Em entrevista recente à equipe da Thomann, o fundador da EMG, Rob Turner, compartilhou detalhes sobre a origem da empresa e como os captadores se tornaram referência no heavy metal, mesmo sem essa intenção inicial. Fundada em 1976, a EMG surgiu com foco em qualidade de sinal para gravações, não em distorção ou ganho extremo. “A ideia do heavy metal não era, na verdade, minha intenção inicial”, explicou Turner. “Estávamos mais focados no aspecto de estúdio na limpeza do sinal.”
Segundo ele, a associação com o metal veio naturalmente, à medida que músicos do gênero descobriram o potencial dos captadores ativos. Um dos primeiros a notar isso foi um jovem Kirk Hammett, do Metallica. “Ele ligou e disse que queria fazer um instrumento, mas eu não tinha ideia de quem ele era. Acho que nem ele sabia quem era, na verdade”, relembrou Turner. Hammett levou uma Stratocaster roxa com dois single-coils e um humbucker para instalação, e a partir dali, a relação entre EMG e o metal começou a se consolidar.

Material fornecido:
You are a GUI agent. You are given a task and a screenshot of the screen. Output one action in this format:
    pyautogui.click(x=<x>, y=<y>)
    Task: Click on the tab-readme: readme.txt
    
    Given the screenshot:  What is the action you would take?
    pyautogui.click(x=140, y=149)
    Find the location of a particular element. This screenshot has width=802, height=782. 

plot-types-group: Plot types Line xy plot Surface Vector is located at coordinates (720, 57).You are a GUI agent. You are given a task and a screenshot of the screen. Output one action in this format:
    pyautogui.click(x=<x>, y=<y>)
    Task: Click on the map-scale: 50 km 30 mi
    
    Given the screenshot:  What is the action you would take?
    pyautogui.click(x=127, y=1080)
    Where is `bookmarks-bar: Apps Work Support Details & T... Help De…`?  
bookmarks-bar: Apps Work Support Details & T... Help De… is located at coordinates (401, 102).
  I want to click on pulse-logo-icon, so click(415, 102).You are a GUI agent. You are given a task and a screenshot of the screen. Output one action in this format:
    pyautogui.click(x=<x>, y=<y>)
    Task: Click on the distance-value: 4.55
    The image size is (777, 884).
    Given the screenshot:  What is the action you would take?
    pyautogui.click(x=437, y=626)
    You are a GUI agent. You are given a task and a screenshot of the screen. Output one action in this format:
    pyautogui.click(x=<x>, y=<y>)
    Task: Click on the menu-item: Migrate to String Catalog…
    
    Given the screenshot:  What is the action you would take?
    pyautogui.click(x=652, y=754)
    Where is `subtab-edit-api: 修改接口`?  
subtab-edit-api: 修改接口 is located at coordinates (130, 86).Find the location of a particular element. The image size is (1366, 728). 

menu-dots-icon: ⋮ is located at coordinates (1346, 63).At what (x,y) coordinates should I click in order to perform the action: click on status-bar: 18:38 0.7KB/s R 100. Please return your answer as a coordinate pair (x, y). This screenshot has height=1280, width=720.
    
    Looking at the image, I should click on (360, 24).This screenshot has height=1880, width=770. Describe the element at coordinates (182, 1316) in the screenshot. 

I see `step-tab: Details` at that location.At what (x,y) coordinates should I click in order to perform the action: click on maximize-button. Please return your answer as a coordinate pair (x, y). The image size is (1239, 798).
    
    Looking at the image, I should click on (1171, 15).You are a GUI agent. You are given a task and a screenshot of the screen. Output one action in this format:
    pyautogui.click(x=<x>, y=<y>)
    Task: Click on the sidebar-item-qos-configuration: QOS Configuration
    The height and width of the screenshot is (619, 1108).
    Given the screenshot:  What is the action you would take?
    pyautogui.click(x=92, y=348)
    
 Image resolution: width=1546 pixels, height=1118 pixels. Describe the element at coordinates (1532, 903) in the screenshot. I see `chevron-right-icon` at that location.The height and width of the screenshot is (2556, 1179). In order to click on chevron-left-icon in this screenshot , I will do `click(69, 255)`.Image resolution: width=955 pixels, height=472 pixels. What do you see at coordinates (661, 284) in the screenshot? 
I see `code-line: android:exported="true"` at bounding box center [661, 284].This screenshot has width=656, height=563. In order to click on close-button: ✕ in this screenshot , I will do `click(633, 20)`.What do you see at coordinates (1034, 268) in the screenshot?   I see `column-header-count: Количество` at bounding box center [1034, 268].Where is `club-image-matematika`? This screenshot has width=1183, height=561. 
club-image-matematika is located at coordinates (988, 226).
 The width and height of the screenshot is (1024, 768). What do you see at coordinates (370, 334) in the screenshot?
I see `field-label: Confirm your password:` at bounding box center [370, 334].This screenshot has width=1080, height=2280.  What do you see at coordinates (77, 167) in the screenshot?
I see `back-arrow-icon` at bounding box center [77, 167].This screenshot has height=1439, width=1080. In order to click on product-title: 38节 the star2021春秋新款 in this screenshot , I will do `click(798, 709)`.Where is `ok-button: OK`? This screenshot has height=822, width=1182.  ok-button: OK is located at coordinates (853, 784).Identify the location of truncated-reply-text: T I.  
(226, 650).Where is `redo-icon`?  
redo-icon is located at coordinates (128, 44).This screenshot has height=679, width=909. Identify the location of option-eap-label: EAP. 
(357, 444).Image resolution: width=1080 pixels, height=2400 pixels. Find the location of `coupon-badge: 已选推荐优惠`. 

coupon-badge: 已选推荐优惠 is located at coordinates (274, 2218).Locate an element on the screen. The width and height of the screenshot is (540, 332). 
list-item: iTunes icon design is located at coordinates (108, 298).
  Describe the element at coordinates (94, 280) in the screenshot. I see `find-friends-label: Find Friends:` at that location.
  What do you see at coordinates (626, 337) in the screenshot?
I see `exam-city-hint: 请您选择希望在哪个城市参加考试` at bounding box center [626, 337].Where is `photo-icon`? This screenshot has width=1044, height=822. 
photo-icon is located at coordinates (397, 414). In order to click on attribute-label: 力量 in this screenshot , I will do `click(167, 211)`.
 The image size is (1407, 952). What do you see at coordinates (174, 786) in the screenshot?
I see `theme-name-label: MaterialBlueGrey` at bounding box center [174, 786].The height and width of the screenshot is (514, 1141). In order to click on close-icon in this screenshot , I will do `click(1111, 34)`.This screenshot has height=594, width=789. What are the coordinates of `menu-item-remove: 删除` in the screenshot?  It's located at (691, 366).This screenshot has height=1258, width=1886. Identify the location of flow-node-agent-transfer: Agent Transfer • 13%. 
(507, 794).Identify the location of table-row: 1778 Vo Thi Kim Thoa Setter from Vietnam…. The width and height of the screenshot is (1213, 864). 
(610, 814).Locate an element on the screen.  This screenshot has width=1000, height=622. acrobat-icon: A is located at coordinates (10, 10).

Lista de atividades:
1. Em que ano a EMG foi fundada, de acordo com o texto sobre a EMG?
2. Resuma o texto sobre a EMG em duas frases.
3. Estenda o texto sobre a origem da EMG, continuando a partir da sua última frase.
Os itens são um material independente do texto sobre a EMG.

Respostas das atividades:
1. Em 1976.

2. O fundador da EMG, Rob Turner, contou que a empresa, fundada em 1976, surgiu com foco na qualidade e na limpeza do sinal para gravações de estúdio, e não no heavy metal. A ligação com o gênero veio naturalmente quando músicos de metal descobriram os captadores ativos, entre eles um jovem Kirk Hammett, do Metallica, que levou uma Stratocaster roxa para instalação.

3.
Hoje, a configuração EMG 81/85 é praticamente um padrão entre guitarristas de metal, usada por nomes como Zakk Wylde, James Hetfield e Jeff Loomis. A clareza, o baixo ruído e a resposta precisa dos captadores ativos tornaram-se características desejadas para riffs pesados e solos definidos, mesmo que isso não estivesse nos planos originais da empresa.